▶ [WHAT THE TASK REQUIRES]
Every record needs to be restated word for word.

▶ [Collected data entries]
※

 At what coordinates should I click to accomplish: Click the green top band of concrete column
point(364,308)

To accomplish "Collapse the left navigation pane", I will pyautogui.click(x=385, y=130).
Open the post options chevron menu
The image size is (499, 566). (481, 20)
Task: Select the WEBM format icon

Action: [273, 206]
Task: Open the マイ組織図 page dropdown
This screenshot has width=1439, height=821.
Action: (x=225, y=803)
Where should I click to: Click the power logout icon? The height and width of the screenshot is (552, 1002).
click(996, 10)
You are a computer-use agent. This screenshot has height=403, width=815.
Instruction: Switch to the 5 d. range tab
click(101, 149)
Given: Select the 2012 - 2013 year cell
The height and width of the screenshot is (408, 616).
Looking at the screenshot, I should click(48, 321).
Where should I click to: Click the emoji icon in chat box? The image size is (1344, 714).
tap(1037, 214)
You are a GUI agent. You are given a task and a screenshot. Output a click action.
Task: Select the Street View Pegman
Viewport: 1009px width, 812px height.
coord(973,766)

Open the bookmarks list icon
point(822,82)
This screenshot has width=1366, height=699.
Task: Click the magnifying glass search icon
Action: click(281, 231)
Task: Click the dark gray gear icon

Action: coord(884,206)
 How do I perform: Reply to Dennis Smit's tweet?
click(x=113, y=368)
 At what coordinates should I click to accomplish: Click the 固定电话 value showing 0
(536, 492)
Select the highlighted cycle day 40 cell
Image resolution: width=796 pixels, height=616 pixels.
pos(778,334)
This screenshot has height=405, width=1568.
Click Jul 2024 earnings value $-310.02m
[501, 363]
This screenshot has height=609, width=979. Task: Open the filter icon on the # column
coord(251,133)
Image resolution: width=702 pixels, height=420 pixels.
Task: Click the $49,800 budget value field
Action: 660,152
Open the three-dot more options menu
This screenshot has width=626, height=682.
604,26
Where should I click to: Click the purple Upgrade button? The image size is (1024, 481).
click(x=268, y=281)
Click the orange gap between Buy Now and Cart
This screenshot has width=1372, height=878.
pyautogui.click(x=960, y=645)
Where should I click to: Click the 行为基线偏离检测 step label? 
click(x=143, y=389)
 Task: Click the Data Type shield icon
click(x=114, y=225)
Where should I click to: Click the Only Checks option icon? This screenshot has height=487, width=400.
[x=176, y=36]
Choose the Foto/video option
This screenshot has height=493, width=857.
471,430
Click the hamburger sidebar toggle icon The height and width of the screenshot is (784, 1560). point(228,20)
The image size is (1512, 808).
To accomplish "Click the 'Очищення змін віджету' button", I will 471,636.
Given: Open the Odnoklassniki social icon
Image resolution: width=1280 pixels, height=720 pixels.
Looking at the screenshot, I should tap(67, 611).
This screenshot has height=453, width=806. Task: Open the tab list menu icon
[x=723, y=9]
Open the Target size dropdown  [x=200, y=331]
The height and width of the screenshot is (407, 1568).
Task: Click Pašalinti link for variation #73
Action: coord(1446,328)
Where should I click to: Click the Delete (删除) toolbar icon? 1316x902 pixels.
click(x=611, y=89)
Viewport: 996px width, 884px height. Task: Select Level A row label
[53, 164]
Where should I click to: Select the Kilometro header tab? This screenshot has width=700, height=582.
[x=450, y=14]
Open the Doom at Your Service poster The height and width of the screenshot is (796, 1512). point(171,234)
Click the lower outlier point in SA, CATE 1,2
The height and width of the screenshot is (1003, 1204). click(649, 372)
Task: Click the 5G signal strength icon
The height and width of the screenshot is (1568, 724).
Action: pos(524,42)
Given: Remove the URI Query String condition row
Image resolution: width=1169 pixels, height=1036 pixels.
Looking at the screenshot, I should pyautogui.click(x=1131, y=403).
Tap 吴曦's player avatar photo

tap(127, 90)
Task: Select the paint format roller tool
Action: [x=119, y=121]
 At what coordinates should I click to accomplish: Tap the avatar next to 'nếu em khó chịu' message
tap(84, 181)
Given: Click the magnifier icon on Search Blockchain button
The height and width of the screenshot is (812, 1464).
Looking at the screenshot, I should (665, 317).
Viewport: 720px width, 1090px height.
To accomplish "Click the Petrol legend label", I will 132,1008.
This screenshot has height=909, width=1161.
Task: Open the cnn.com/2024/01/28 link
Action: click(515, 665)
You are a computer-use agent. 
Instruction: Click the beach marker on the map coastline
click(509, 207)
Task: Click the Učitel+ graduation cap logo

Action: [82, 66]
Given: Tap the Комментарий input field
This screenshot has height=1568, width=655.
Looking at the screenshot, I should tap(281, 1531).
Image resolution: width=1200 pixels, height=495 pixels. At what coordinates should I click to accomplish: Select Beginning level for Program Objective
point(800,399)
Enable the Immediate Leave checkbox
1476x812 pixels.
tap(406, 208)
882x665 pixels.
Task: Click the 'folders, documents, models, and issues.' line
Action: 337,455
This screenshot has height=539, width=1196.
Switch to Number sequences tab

※

▶ [TASK RESPONSE]
 At what coordinates should I click to accomplish: Click the green top band of concrete column
point(364,308)

To accomplish "Collapse the left navigation pane", I will pyautogui.click(x=385, y=130).
Open the post options chevron menu
The image size is (499, 566). (481, 20)
Task: Select the WEBM format icon

Action: [273, 206]
Task: Open the マイ組織図 page dropdown
This screenshot has width=1439, height=821.
Action: (x=225, y=803)
Where should I click to: Click the power logout icon? The height and width of the screenshot is (552, 1002).
click(996, 10)
You are a computer-use agent. This screenshot has height=403, width=815.
Instruction: Switch to the 5 d. range tab
click(101, 149)
Given: Select the 2012 - 2013 year cell
The height and width of the screenshot is (408, 616).
Looking at the screenshot, I should click(48, 321).
Where should I click to: Click the emoji icon in chat box? The image size is (1344, 714).
tap(1037, 214)
You are a GUI agent. You are given a task and a screenshot. Output a click action.
Task: Select the Street View Pegman
Viewport: 1009px width, 812px height.
coord(973,766)

Open the bookmarks list icon
point(822,82)
This screenshot has width=1366, height=699.
Task: Click the magnifying glass search icon
Action: click(281, 231)
Task: Click the dark gray gear icon

Action: coord(884,206)
 How do I perform: Reply to Dennis Smit's tweet?
click(x=113, y=368)
 At what coordinates should I click to accomplish: Click the 固定电话 value showing 0
(536, 492)
Select the highlighted cycle day 40 cell
Image resolution: width=796 pixels, height=616 pixels.
pos(778,334)
This screenshot has height=405, width=1568.
Click Jul 2024 earnings value $-310.02m
[501, 363]
This screenshot has height=609, width=979. Task: Open the filter icon on the # column
coord(251,133)
Image resolution: width=702 pixels, height=420 pixels.
Task: Click the $49,800 budget value field
Action: 660,152
Open the three-dot more options menu
This screenshot has width=626, height=682.
604,26
Where should I click to: Click the purple Upgrade button? The image size is (1024, 481).
click(x=268, y=281)
Click the orange gap between Buy Now and Cart
This screenshot has width=1372, height=878.
pyautogui.click(x=960, y=645)
Where should I click to: Click the 行为基线偏离检测 step label? 
click(x=143, y=389)
 Task: Click the Data Type shield icon
click(x=114, y=225)
Where should I click to: Click the Only Checks option icon? This screenshot has height=487, width=400.
[x=176, y=36]
Choose the Foto/video option
This screenshot has height=493, width=857.
471,430
Click the hamburger sidebar toggle icon The height and width of the screenshot is (784, 1560). point(228,20)
The image size is (1512, 808).
To accomplish "Click the 'Очищення змін віджету' button", I will 471,636.
Given: Open the Odnoklassniki social icon
Image resolution: width=1280 pixels, height=720 pixels.
Looking at the screenshot, I should tap(67, 611).
This screenshot has height=453, width=806. Task: Open the tab list menu icon
[x=723, y=9]
Open the Target size dropdown  [x=200, y=331]
The height and width of the screenshot is (407, 1568).
Task: Click Pašalinti link for variation #73
Action: coord(1446,328)
Where should I click to: Click the Delete (删除) toolbar icon? 1316x902 pixels.
click(x=611, y=89)
Viewport: 996px width, 884px height. Task: Select Level A row label
[53, 164]
Where should I click to: Select the Kilometro header tab? This screenshot has width=700, height=582.
[x=450, y=14]
Open the Doom at Your Service poster The height and width of the screenshot is (796, 1512). point(171,234)
Click the lower outlier point in SA, CATE 1,2
The height and width of the screenshot is (1003, 1204). click(649, 372)
Task: Click the 5G signal strength icon
The height and width of the screenshot is (1568, 724).
Action: pos(524,42)
Given: Remove the URI Query String condition row
Image resolution: width=1169 pixels, height=1036 pixels.
Looking at the screenshot, I should pyautogui.click(x=1131, y=403).
Tap 吴曦's player avatar photo

tap(127, 90)
Task: Select the paint format roller tool
Action: [x=119, y=121]
 At what coordinates should I click to accomplish: Tap the avatar next to 'nếu em khó chịu' message
tap(84, 181)
Given: Click the magnifier icon on Search Blockchain button
The height and width of the screenshot is (812, 1464).
Looking at the screenshot, I should (665, 317).
Viewport: 720px width, 1090px height.
To accomplish "Click the Petrol legend label", I will 132,1008.
This screenshot has height=909, width=1161.
Task: Open the cnn.com/2024/01/28 link
Action: click(515, 665)
You are a computer-use agent. 
Instruction: Click the beach marker on the map coastline
click(509, 207)
Task: Click the Učitel+ graduation cap logo

Action: [82, 66]
Given: Tap the Комментарий input field
This screenshot has height=1568, width=655.
Looking at the screenshot, I should tap(281, 1531).
Image resolution: width=1200 pixels, height=495 pixels. At what coordinates should I click to accomplish: Select Beginning level for Program Objective
point(800,399)
Enable the Immediate Leave checkbox
1476x812 pixels.
tap(406, 208)
882x665 pixels.
Task: Click the 'folders, documents, models, and issues.' line
Action: 337,455
This screenshot has height=539, width=1196.
Switch to Number sequences tab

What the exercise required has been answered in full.